Witam wszystkich, bo piszę tu po raz pierwszy :)
Mam pytanie do zorientowanych osób - czy uogólnione fascykulacje (chyba tak to się nazywa) są same w sobie wskazaniem do wizyty u lekarza? Mam na myśli takie mimowolne, krótkotrwałe drżenia rozmaitych mięśni lub ich fragmentów.
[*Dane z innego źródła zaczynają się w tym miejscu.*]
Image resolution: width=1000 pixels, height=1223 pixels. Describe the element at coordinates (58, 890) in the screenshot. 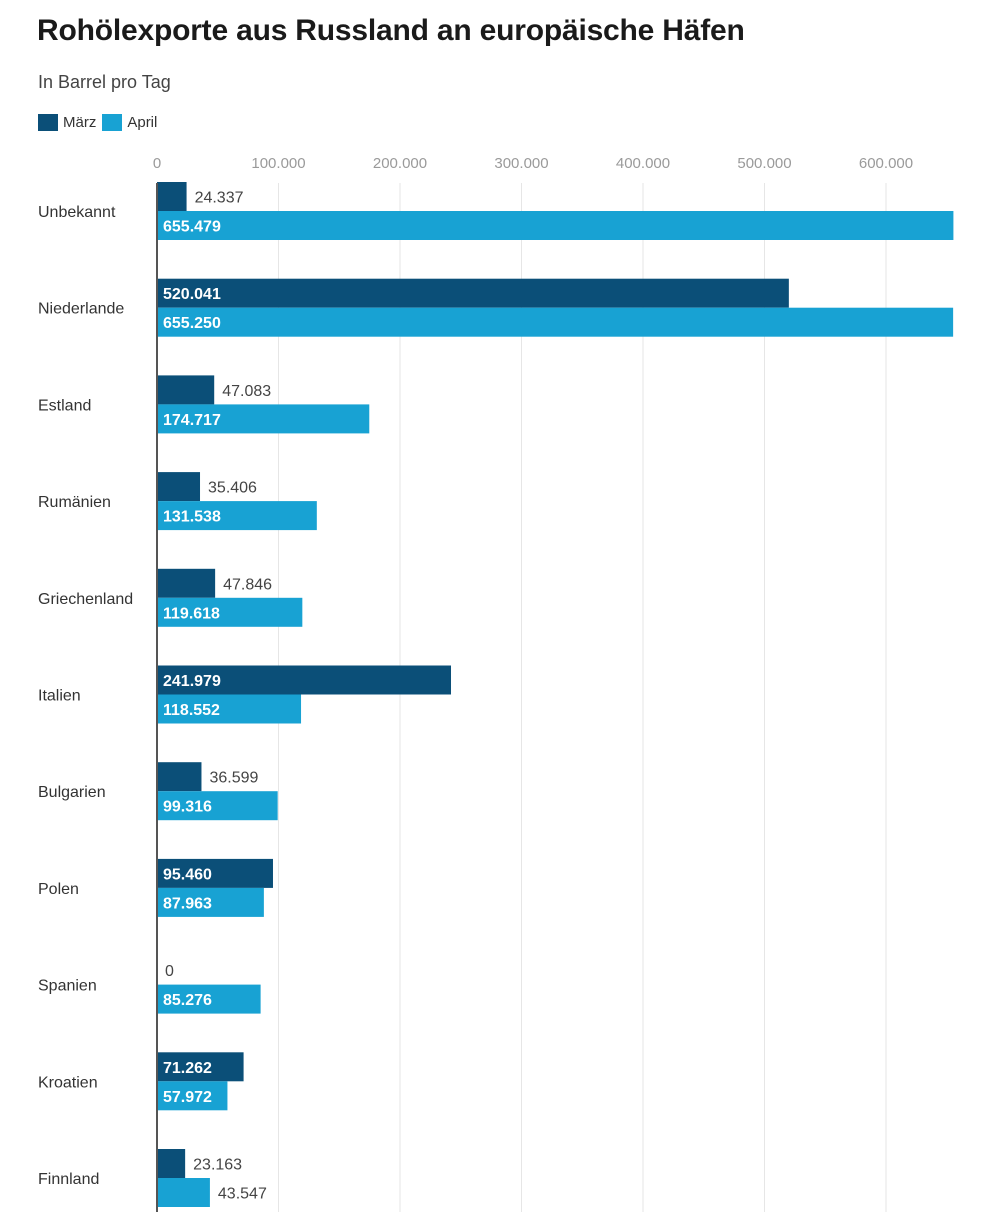

I see `category-label: Polen` at that location.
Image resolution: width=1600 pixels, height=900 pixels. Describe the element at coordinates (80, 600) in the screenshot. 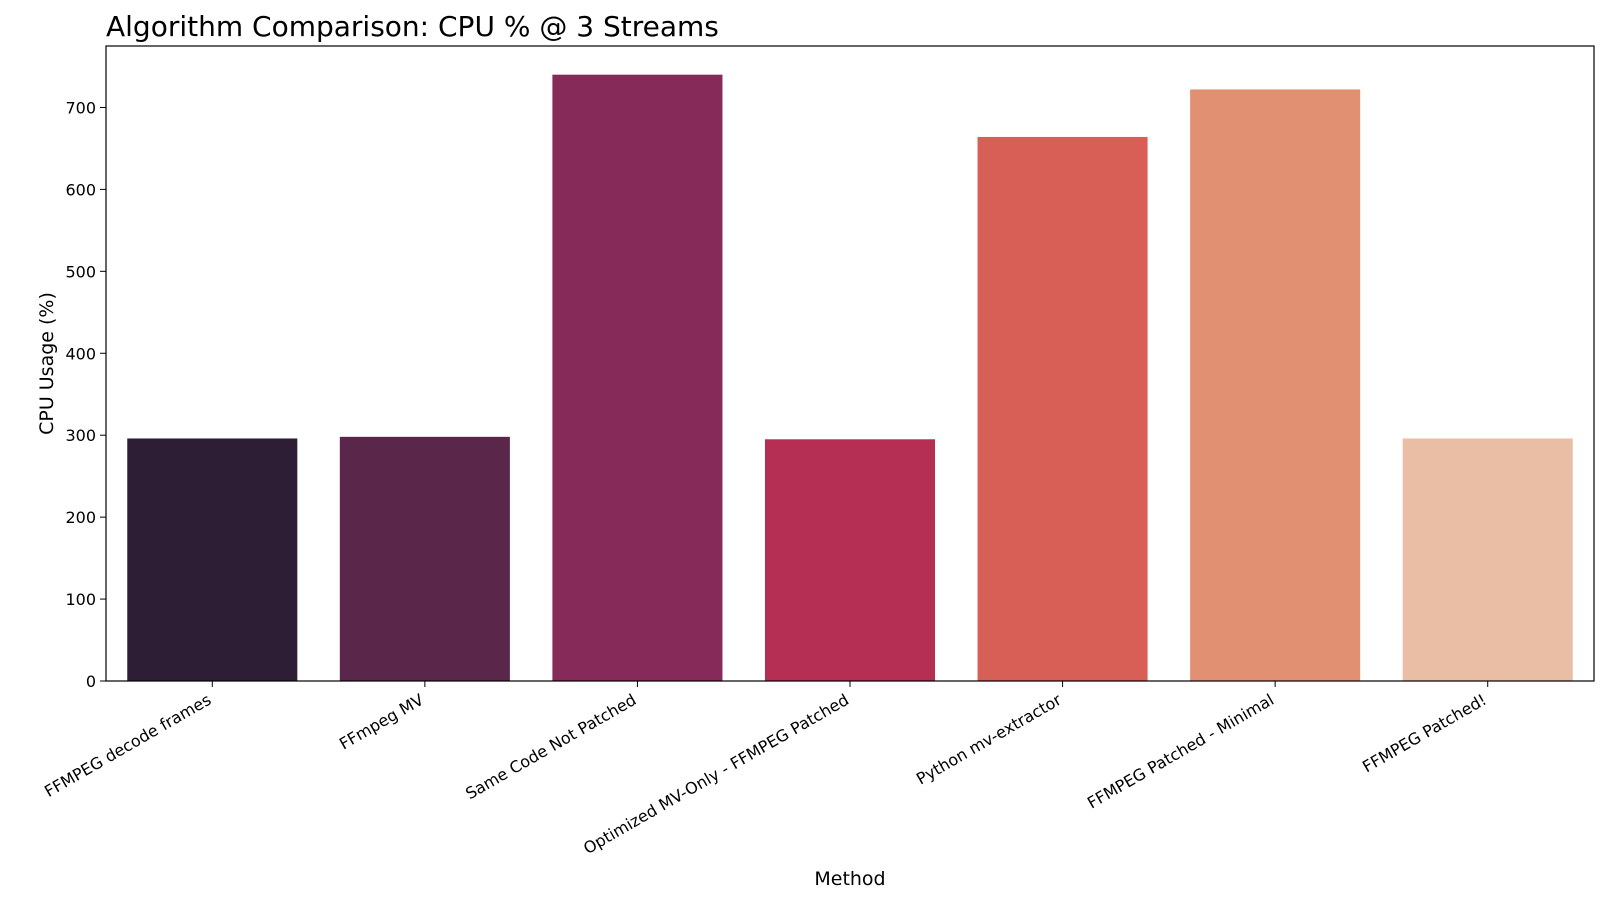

Mam coś takiego od bardzo dawna, w najróżniejszych miejscach ciała, począwszy od obu łydek, ud, rąk aż po plecy czy nawet szyję (oczywiście z różnym natężeniem - czasami są częstsze, czasami rzadsze), nigdy mi to nie przeszkadzało i nie przypuszczałem, że to może być objaw chorób i to nawet bardzo, bardzo poważnych... Dlatego nigdy nie mówiłem o tym lekarzom - i to pomimo faktu, że jestem osobą nerwicową i "przerabiałem" juz u siebie "poszukiwania" różnych chorób... :/
Dodam tylko, że poza fascykulacjami nic mi chyba nie dolega; jedyne co jeszcze zauważylem to od pewnego czasu to, że od czasu do czasu trochę drży mi lewa ręka (głównie kciuk), zwłaszcza pod wpływem wysiłku itp. Z tym że tego chyba w odległej przeszłości nie było, natomiast te fascykulacje mam naprawdę od lat.